Through the integrated use of telehealth equipment, access to electronic medical records, electronic communication with providers and direct communication with patients, nurse care managers were able to significantly improve patient clinical outcomes and potentially reduce health care costs for this patient population, the study says. Patients who were members of MetroPlus – HHC's health plan – and had sub-optimally controlled diabetes with A1C levels of 7 or more were encouraged to enroll in the House Calls Telehealth Program. HHC initiated the telehealth program in 2006.
"HHC and MetroPlus are at the forefront of leveraging technology and care management to improve access, quality and outcomes for patients with chronic diseases," said Susan Lehrer, RN, BSN, CDE, director of HHC's House Calls Telehealth Program and one of the authors of the article, entitled "Telehealth Program for Medicaid Patients with Type 2 Diabetes Lowers Hemoglobin A1c." "This comprehensive study clearly demonstrates that remote monitoring can dramatically facilitate care management and lead to improved patient outcomes for diabetes across the care continuum. It also provides insights that can help address the clinical and economic challenges of treating other chronic conditions, which account for the majority of healthcare costs in the U.S."
"Type 2 diabetes accounts for 90 to 95 percent of all diabetes cases," said Kelly D. Stamp, PhD, ANP-C, assistant professor at Boston College's William F. Connell School of Nursing and lead author of the study. "This research provides healthcare providers with meaningful insights about how to deliver cost-effective telehealth programs that promote positive behavior changes that improve the health and quality of life for the growing population of patients with Type 2 diabetes while reducing overall costs."
The A1C test is an indicator of the adequacy of blood sugar control, with levels greater than 7% correlating with increasing complications from diabetes.
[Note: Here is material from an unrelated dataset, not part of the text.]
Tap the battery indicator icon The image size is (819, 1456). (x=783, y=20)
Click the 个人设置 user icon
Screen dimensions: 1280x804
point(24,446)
Researchers analyzed two years of data from 330 patients who had A1C levels of 7% or more. Patients were given a blood glucose monitor and those with hypertension also received a blood pressure monitor. The patients then used the AMC Health telemonitoring system to upload their readings to a secure website, which alerted HHC House Calls nurses when an intervention was needed.
Nurses contacted patients if their blood glucose and blood pressure values were greater than 20 percent above or below parameters established by a primary care physician. Nurses also called participants weekly to provide diabetes self-management education, support, coaching and reminders about the importance of regular physician visits and adhering to treatment plans. They also followed up when patients didn't communicate at expected times.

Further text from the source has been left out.